- Theatrical release poster
- Directed by: Shinobu Yaguchi
- Written by: Shinobu Yaguchi
- Produced by: Yoshino Sasaki; Naoto Inaba; Shintaro Horikawa; Takao Tsuchimoto;
- Starring: Mickey Curtis Yuriko Yoshitaka Gaku Hamada
- Cinematography: Katsumi Yanagishima
- Edited by: Ryūji Miyajima
- Music by: Mickie Yoshino
- Production companies: Fuji Television Altamira Pictures
- Distributed by: Toho
- Release date: 14 January 2012 (Japan);
- Running time: 111 minutes
- Country: Japan
- Language: Japanese
- Box office: ¥1.16 billion (Japan)

= Robo-G =

Robo-G (ロボジー, Robo Ji) is a 2012 Japanese comedy film directed by Shinobu Yaguchi and starring Mickey Curtis and Yuriko Yoshitaka. Curtis, who goes by the stage name Igarashi Shinjirō in this film, plays the role of a 73-year-old man, while Yoshitaka stars as a robots-obsessed college student.

Robo-G was released in Japanese cinemas on 14 January 2012.

The song in the final credits is a cover of Mr. Roboto, originally by the band Styx.

┄┄┄┄┄┄┄┄┄┄

Directives
A – Replace "college student" with "high school student" and rewrite the stretch of the Robo-G page from "Robo-G (ロボジー, Robo" through "14 January 2012.".
B – List every producer named on the Robo-G page.
Work only from the Robo-G page above.

┄┄┄┄┄┄┄┄┄┄

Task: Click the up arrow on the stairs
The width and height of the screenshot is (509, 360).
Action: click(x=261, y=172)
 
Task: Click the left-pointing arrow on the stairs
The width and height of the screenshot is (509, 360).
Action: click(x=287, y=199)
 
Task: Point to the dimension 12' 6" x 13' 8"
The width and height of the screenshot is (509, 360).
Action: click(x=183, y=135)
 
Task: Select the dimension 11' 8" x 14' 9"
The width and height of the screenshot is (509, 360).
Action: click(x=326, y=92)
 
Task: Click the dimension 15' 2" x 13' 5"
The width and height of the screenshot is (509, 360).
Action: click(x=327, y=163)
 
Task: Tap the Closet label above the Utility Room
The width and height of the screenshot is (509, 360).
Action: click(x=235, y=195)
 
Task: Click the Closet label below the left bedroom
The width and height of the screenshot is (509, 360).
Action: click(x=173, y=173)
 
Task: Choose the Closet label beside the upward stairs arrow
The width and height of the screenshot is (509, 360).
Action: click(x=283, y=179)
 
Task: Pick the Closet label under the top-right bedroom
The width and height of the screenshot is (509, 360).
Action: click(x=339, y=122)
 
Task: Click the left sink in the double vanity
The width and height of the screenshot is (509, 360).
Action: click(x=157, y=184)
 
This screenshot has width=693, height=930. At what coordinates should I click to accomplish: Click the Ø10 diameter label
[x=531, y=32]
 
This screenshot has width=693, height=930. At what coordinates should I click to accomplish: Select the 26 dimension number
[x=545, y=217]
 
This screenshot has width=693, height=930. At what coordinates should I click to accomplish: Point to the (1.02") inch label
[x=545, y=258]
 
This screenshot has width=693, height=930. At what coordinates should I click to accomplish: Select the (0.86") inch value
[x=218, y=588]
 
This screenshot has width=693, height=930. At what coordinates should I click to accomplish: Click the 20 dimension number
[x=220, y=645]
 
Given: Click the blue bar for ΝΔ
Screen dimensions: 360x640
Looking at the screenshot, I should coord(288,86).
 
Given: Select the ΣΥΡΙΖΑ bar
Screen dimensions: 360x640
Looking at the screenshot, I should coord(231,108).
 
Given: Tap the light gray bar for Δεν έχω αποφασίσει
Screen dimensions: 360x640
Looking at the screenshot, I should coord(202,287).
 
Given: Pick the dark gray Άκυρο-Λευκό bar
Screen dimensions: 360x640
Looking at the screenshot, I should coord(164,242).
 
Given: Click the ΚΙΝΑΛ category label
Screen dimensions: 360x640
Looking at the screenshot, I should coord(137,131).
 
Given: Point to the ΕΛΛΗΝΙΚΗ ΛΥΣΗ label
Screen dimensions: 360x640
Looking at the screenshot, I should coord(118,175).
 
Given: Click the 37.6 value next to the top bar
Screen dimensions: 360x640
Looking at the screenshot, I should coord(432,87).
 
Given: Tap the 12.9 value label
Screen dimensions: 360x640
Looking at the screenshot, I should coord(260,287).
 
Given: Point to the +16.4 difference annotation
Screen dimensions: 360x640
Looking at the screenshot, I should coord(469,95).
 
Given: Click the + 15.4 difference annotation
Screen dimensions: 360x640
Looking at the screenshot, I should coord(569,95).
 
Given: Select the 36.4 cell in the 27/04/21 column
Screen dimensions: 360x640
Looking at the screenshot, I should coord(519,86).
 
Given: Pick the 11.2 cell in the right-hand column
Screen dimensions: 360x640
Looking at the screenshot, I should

┄┄┄┄┄┄┄┄┄┄

Per-task outputs
A –
Robo-G (ロボジー, Robo Ji) is a 2012 Japanese comedy film directed by Shinobu Yaguchi and starring Mickey Curtis and Yuriko Yoshitaka. Curtis, who goes by the stage name Igarashi Shinjirō in this film, plays the role of a 73-year-old man, while Yoshitaka stars as a robots-obsessed high school student.

Robo-G was released in Japanese cinemas on 14 January 2012.

B – Yoshino Sasaki, Naoto Inaba, Shintaro Horikawa, Takao Tsuchimoto